See, I've been grieving.  I've been grieving about the home and the family I left in Ramona.  Now, some of you will likely chime in at this point and say, 'But, Andrea!  That wasn't a healthy situation at all for you.  Why are you grieving for it?' or some permutation thereof, amirite?  Well, remember that, until a month or so ago, that was the only home I really knew.  That was the only family I really knew, screwed-up as they are.  The house I left I had lived in since I was six years old.  The town I left I had spent my entire life living in.  Naturally, it's going to be fundamentally hard to let that all go.  It's going to be hard to walk away from everything that was known and familiar to me, even if it is for a better opportunity.  A part of me will always be there, just as I'm sure anyone who has ever moved a considerable distance from home will always have some small portion of themselves back in their 'roots', as it were.

But I hope that this process benefits me in my chosen field.  See, grief is kind of part and parcel of the whole funeral/mortuary deal, and I hope that my grieving for the things I miss back home will help me be more understanding and empathic toward people who are hurting.  It may not be for the same reasons, but it's grief nonetheless.

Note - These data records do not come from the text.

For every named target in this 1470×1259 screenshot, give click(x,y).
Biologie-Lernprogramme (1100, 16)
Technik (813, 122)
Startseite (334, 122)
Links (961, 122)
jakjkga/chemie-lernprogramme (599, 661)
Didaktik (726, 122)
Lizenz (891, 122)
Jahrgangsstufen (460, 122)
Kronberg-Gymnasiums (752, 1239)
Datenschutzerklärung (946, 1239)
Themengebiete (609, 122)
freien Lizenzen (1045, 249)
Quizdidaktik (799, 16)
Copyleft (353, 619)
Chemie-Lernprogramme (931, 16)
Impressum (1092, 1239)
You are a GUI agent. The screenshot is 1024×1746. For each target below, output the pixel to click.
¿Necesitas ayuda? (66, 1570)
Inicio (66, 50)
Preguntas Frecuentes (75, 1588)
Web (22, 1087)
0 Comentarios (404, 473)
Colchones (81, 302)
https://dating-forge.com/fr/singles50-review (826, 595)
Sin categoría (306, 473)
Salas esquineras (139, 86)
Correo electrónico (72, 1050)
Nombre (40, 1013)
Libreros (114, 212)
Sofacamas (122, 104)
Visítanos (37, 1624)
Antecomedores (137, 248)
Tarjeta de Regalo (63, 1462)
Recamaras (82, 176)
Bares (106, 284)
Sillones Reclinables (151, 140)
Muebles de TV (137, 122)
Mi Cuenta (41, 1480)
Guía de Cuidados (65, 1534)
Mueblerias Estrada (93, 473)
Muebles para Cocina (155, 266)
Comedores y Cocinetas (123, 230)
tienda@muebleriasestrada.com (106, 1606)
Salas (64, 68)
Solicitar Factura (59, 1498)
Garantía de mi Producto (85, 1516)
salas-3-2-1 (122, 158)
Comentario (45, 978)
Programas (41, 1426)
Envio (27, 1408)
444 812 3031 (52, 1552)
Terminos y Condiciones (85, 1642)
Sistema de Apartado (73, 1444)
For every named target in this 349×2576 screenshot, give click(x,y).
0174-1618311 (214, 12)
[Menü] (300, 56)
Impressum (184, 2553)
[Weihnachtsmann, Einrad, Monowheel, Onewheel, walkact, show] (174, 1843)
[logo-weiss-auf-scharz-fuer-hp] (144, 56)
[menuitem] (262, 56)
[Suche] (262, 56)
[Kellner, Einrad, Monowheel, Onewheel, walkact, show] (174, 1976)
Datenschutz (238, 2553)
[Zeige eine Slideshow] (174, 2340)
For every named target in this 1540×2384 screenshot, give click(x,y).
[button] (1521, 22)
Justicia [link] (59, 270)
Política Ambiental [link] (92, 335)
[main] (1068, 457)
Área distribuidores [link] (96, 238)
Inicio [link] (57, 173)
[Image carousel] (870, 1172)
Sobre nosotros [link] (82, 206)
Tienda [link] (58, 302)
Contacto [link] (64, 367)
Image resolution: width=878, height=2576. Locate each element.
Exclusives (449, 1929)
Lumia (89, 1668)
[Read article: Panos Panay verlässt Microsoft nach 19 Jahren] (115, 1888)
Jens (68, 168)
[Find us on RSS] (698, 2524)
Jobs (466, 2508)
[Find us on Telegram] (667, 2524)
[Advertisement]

Without attempting to jinx anything, I really hope to have good news soon.  I had some good things happen today, and I'm praying (in my own way, since I ain't the praying type) that they work out.  They'll go a long way toward helping me with a lot of what I'm dealing with.  Fingers crossed.

1 comment:

  1. I remember when you moved to Litten Way! Keep on writing.. its good to get it all out. Best of luck to you on Friday!